Many Caribbean nationals came to Britain starting in 1948, when the ship “Windrush” brought over the first group of West Indian immigrants. The Barbados Government Information Service (BGIS) said an action plan to secure a permanent solution to the situation was on the agenda for last month’s Commonwealth Heads of Government Meeting (CHOGM) in London.
Jamaica’s Prime Minister Andrew Holness, who was among the CARICOM leaders meeting with Prime Minister May at 10 Downing Street, said he wanted a “speedy” response to the situation, indicating that those people being threatened with deportation had “significantly contributed to the building and enrichment of the country.
“Now these persons are not able to claim their place as citizens,” Holness said, telling May “prime minister, we welcome your response and we look forward to a speedy implementation of your proposed solution.
“It will lead to security, certainly for those who have been affected … It is time for the inclusive prosperity for which we stand as Commonwealth people.”
Antigua and Barbuda Prime Minister Gaston Browne had indicated that an apology from May “would be welcome,” but he was “pleased” the British government had stepped in.
“Many of these individuals do not have any connection with the country of their birth, would have lived in the U.K. their entire lives and worked very hard towards the advancement of the U.K.,” he said.
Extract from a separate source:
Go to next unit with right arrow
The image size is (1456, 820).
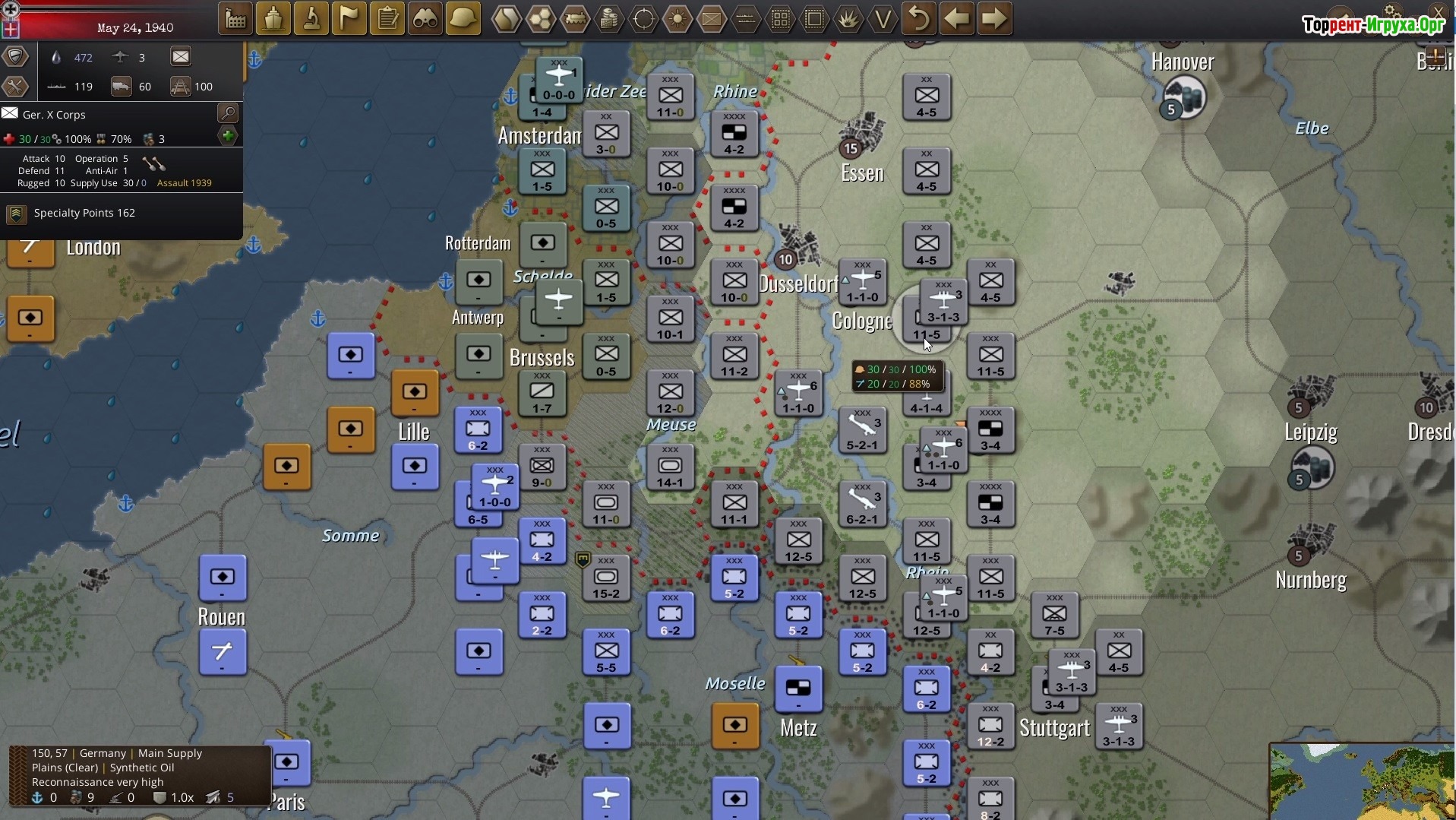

Britain is reported to have written to each of the governments involved, setting out how it intends to rectify the situation, notably by helping anyone affected to find the necessary paperwork to regularize their immigration status.
Home Secretary Amber Rudd told Parliament that she is “very concerned” about the way in which the Windrush generation have been treated and acknowledged the Home Office had become “too concerned with policy and strategy and sometimes loses sight of the individual” in the recent past.
Rudd said a new taskforce with the aim of ensuring the Windrush generation receive the paperwork they need to confirm their immigration status within two weeks had been established. She also told legislators that the fees involved in going through the process would be waived.
Under the 1971 Immigration Act, all Commonwealth citizens already living in the U.K. were given indefinite leave to remain.
However, the Home Office did not keep a record of those granted leave to remain or issue any paperwork confirming it, meaning it is difficult for the individuals to now prove they are in the U.K. legally.
Under the 2012 new policy, extra documentation is demanded from people who arrived in the U.K. many decades ago, and consider themselves British.
Some people have been threatened with deportation to countries they left as children 50 years ago. Others have been denied access to healthcare, lost jobs, or been made homeless as they do not have sufficient paperwork to prove they have the right to be in the U.K.
The British government later said Caribbean nationals who came to Britain between 1948 and 1973 would have their status formalized.